Only two other series appear to have been published reporting findings in type 1 diabetic children who had a kidney biopsy for a clinical abnormality, both investigating the nephrotic syndrome, and both with few biopsies: two [19] and five [20]. Diabetic nephropathy has been reported in children with type 1 diabetes even before clinical abnormalities ascribable to diabetes mellitus were apparent [18], although this does not mean that clinical abnormalities will necessarily develop. In another study that used a sophisticated morphometric method [11], in 71 initially normoalbuminuric type 1 diabetic patients, mostly adults, after a mean of 19.1 years of diabetes at kidney biopsy and after a mean of 12.7 years of follow-up, two thirds of those with thickened basement membranes remained normoalbuminuric, while only one third progressed to develop proteinuria or kidney failure [21].

An electron microscopic feature that we found has been overlooked in most accounts of diabetic nephropathy, but was described in 1964 by Dachs et al. [22]. This was a change they called “membranous transformation,” in which the epithelial aspect and, to a lesser degree, the endothelial aspect of thick glomerular basement membranes were irregularly scalloped or studded with spike-like projections, as in our Fig. 6, and as illustrated in human diabetic nephropathy [23] and experimental diabetes mellitus in rats [24]. The irregularity of the projections, their scattered distribution on basement membranes, and the lack of immune deposits on immunohistological study differentiated this change from membranous nephropathy.

Four children in our series had diabetic nephropathy on its own, and three had diabetic nephropathy and IgA nephropathy. This combination has been reported in adults [3, 25, 26], and there has been speculation that IgA nephropathy is commoner in diabetic patients than in non-diabetic people [27]. We also had one child apparently with IgA nephropathy on its own. This was an example of the well-known finding of non-diabetic kidney diseases in diabetic patients, much more commonly reported in adults than in children [3, 19, 20, 25,26,27,28,29]. In diabetic children, minimal change disease has been one of the commonest conditions reported [19]. Clinical clues in our series that a kidney biopsy may show something other than diabetic nephropathy included acute kidney injury, either microscopic haematuria or chronic kidney impairment with little or no proteinuria, and the nephrotic syndrome with a relatively short duration of diabetes (Table 1).
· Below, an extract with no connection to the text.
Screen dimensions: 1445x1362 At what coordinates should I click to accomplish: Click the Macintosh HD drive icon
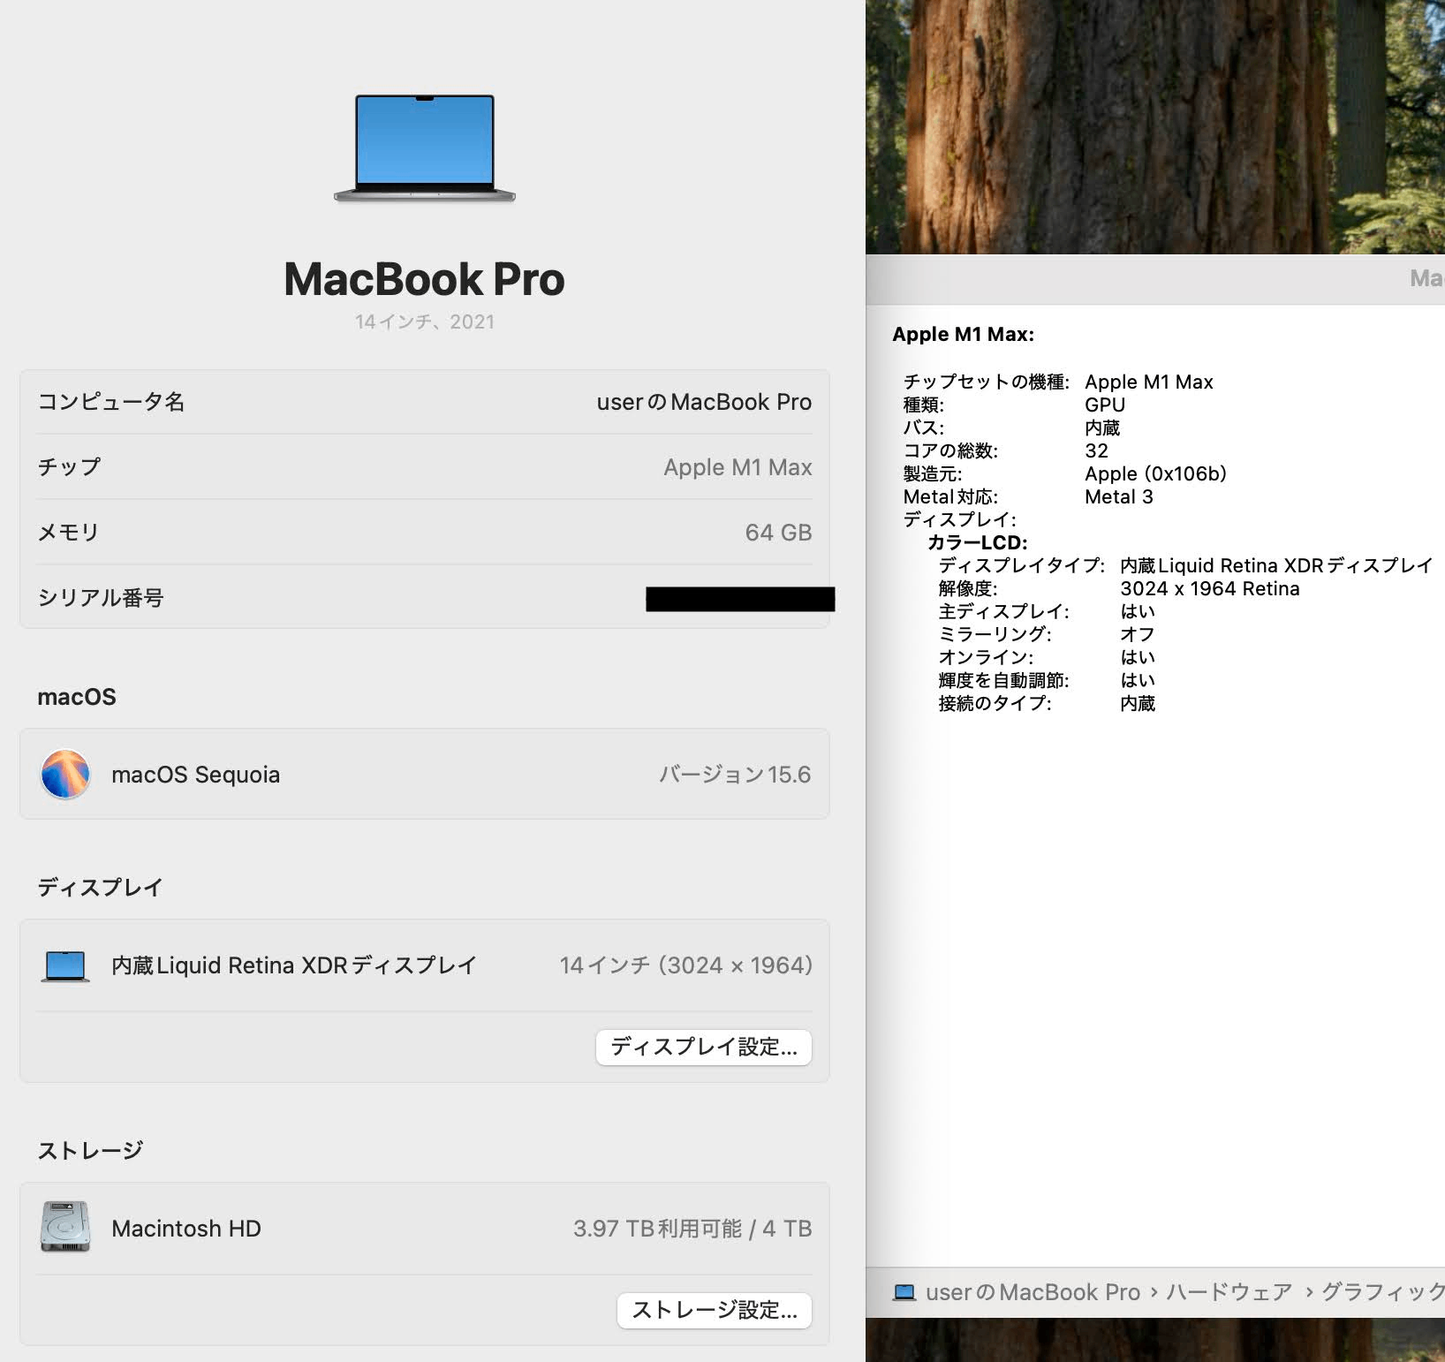coord(64,1228)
Two conditions worth special mention are (1) membranous nephropathy occurring with IgG4 antibodies to CASPR2 and LGI1, which are associated with neurological problems although an association with membranous nephropathy does not appear to have been reported previously [14], and (2) Wolcott–Rallison syndrome. In this syndrome, the most usual way in which the kidneys are affected is by episodes of acute, reversible kidney dysfunction when there is liver dysfunction [15]. Permanent structural changes in the kidney have only rarely been reported [15, 30], and in particular, diabetic nephropathy seems not to have been reported.

We have shown that (1) overt diabetic nephropathy either on its own or combined with IgA nephropathy can be found in children, but is rare, and (2) kidney disorders other than diabetic nephropathy can be found in children with type 1 diabetes mellitus.